Love has been around since the beginning of time, and is much older than social media. When the internet came to life, online dating services were born shortly after. People who were having a hard time finding the loves of their lives, or the flings of the moment, had a broader pool of applicants to choose from. Great idea to some, lame idea to others. Either way, you can't go a week without seeing or hearing ads for E-Harmony or Match.com.
When social media and networking sites such as Friendster and MySpace began to appear, it was another platform to broadcast that you were either single and ready to mingle, or found your fish in the sea. Harmless right? Wrong. Social media has been named an axe in many budding relationships due to privacy, or lack thereof.
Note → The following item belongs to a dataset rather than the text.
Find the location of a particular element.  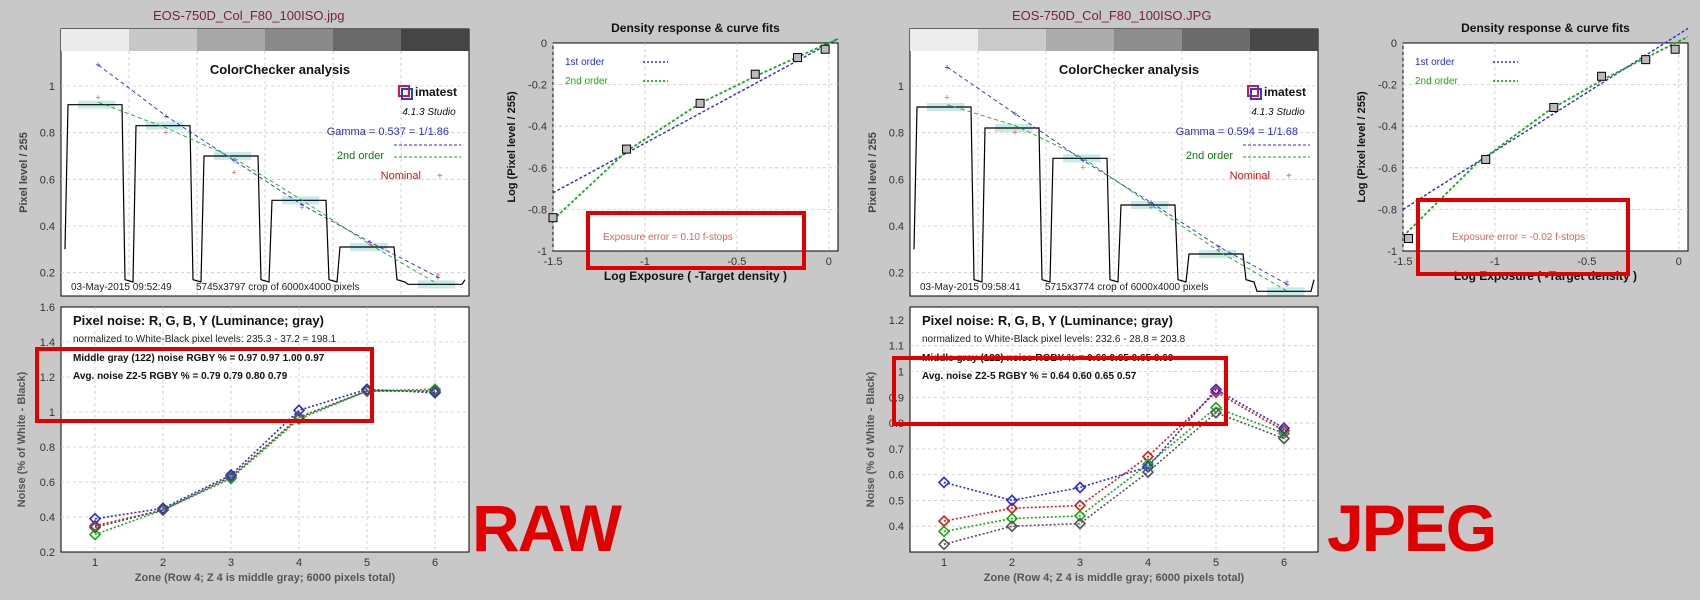

jpeg-noise-ytick-0: 1.2 is located at coordinates (896, 321).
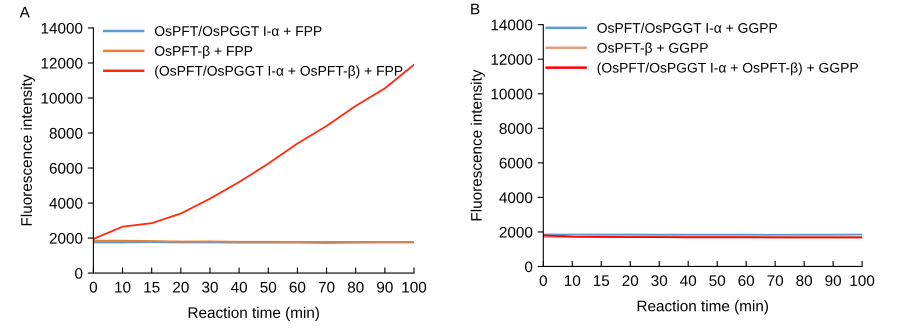 This screenshot has width=898, height=329. What do you see at coordinates (688, 28) in the screenshot?
I see `legend-label: OsPFT/OsPGGT I-α + GGPP` at bounding box center [688, 28].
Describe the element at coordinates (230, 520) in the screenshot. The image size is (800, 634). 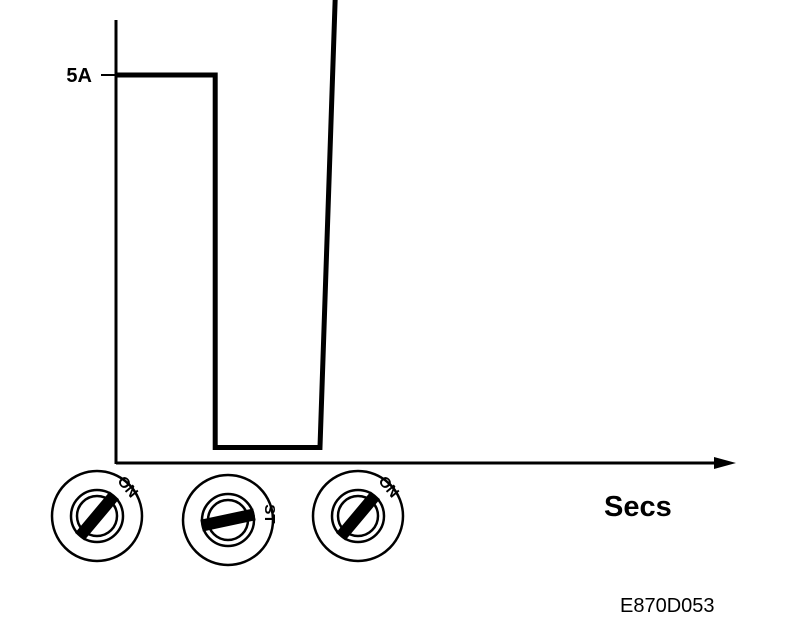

MySpace started many relationships, the way other websites can. You're "meeting" new people, and getting to know them, where you may not have been able to. Finding people who live near you was a simple search away. For those couples who were already in relationships, however, the famous Top 8 was death to many. "Why am I not number 1?" was a constant question, if the significant other was on the list at all. Flirtatious comments also interfered.
Facebook alerts your friends via their news feed when someone has changed their relationship status. I've chosen to ignore the people whose statuses change on a weekly basis, but I have gotten some breaking news when it came to the breaking up between friends of mine. There's been numerous debates like "is it okay to break up via Facebook?" Relationship statuses were taken up a notch when you were able to tag you S.O. as the person you are in a relationship with. "Why didn't you put my name?!" Don't forget to check who tagged you in photos on the night you said you were staying home but decided to go out. Oh the agony.
Twitter can get people "caught up" by being able to see who people are following. There have been plenty of fall outs due to unfollowing someone, and make no mistake, the same is true when it comes to not following your boyfriend/girlfriend/husband/wife. "Are you hiding something from me?" Or if you're following the wrong person, getting mentioned by particular individuals, the list just goes on.
LinkedIn can hurt your professional relationships if you decide to vent about your relationship woes on Twitter and forgot your updates cross post on LinkedIn. Trust me when I say that's not what your colleagues feel like reading about.
I'm not saying social media is the root of all evil when it comes to being spoken for, but it does leave room for arguments and cyber snooping. Make sure the person you're with is on the same page as you when it comes to maintaining your status online.